→ WORK TO BE COMPLETED
An exact transcription of every entry is required. Images are not part of it.

Source data
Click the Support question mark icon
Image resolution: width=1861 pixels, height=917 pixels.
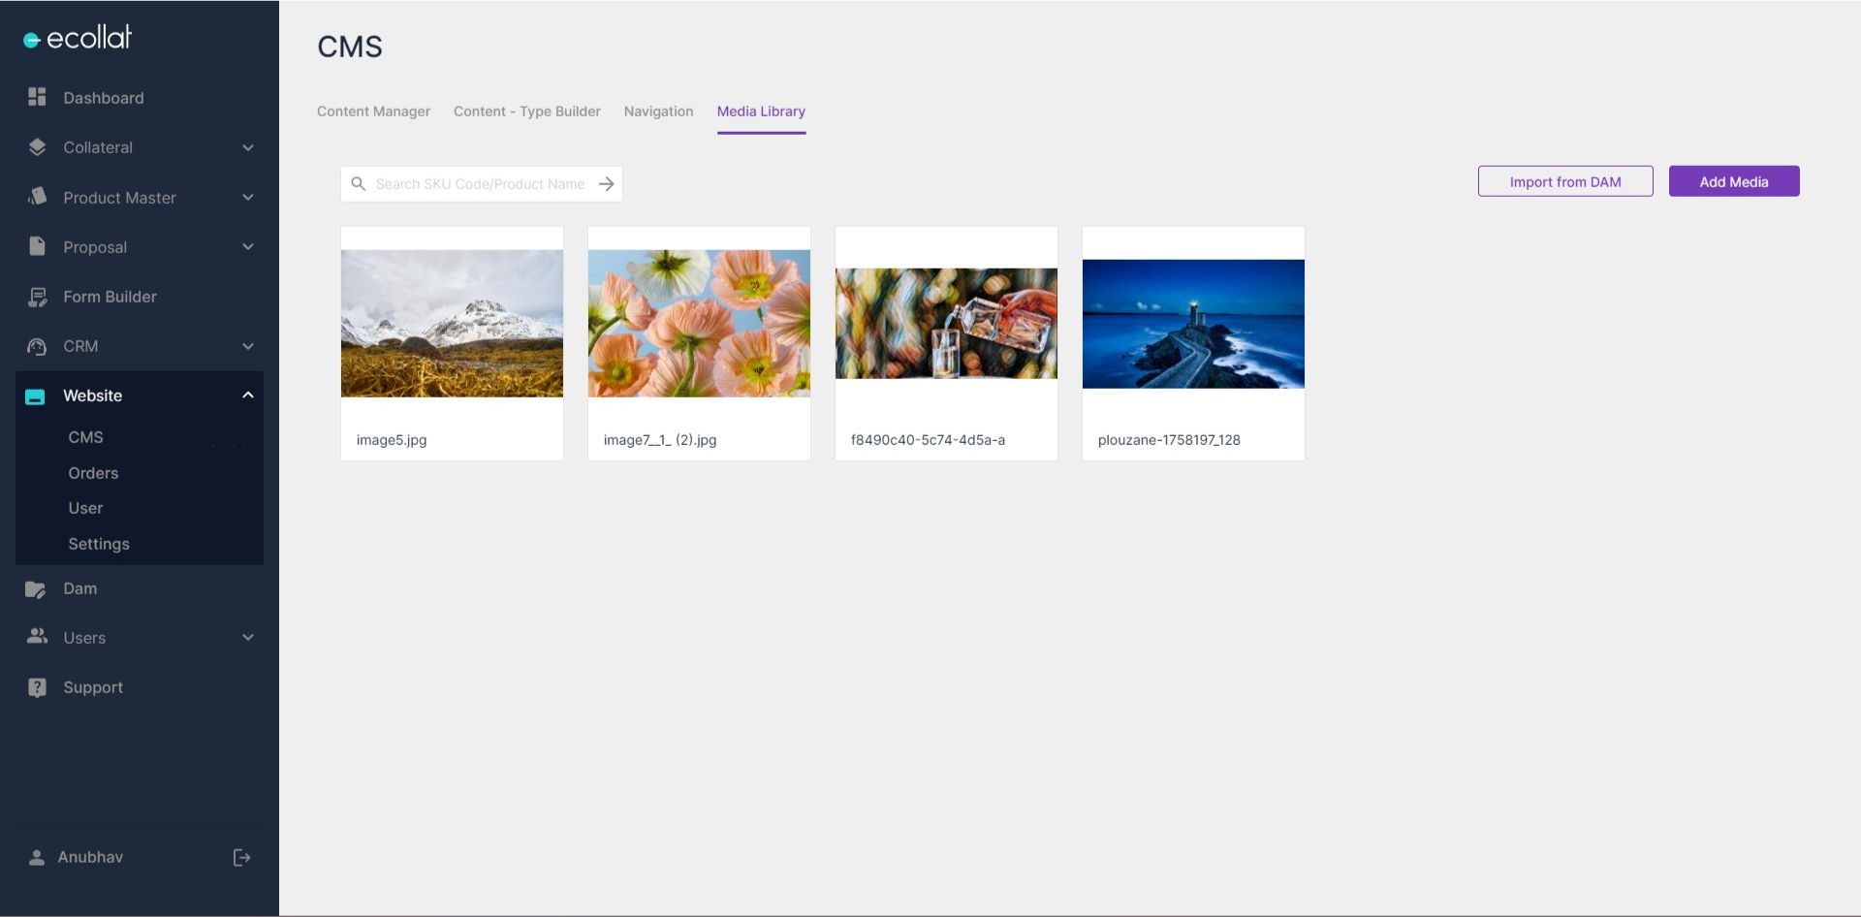click(37, 687)
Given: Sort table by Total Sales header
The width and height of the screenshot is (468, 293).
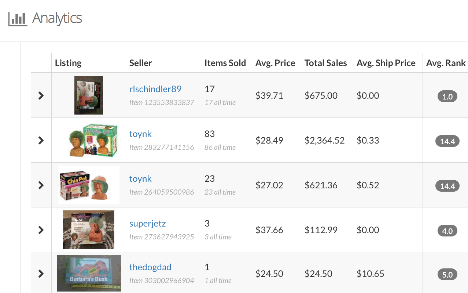Looking at the screenshot, I should (x=325, y=63).
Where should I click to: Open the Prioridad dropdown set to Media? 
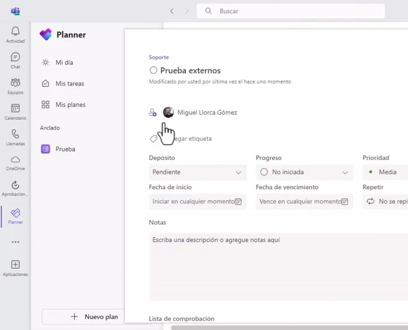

→ ANSWER
Click the Support question mark icon
Image resolution: width=1861 pixels, height=917 pixels.
click(37, 687)
Given: Sort table by Total Sales header
The width and height of the screenshot is (468, 293).
Looking at the screenshot, I should (x=325, y=63).
Where should I click to: Open the Prioridad dropdown set to Media? 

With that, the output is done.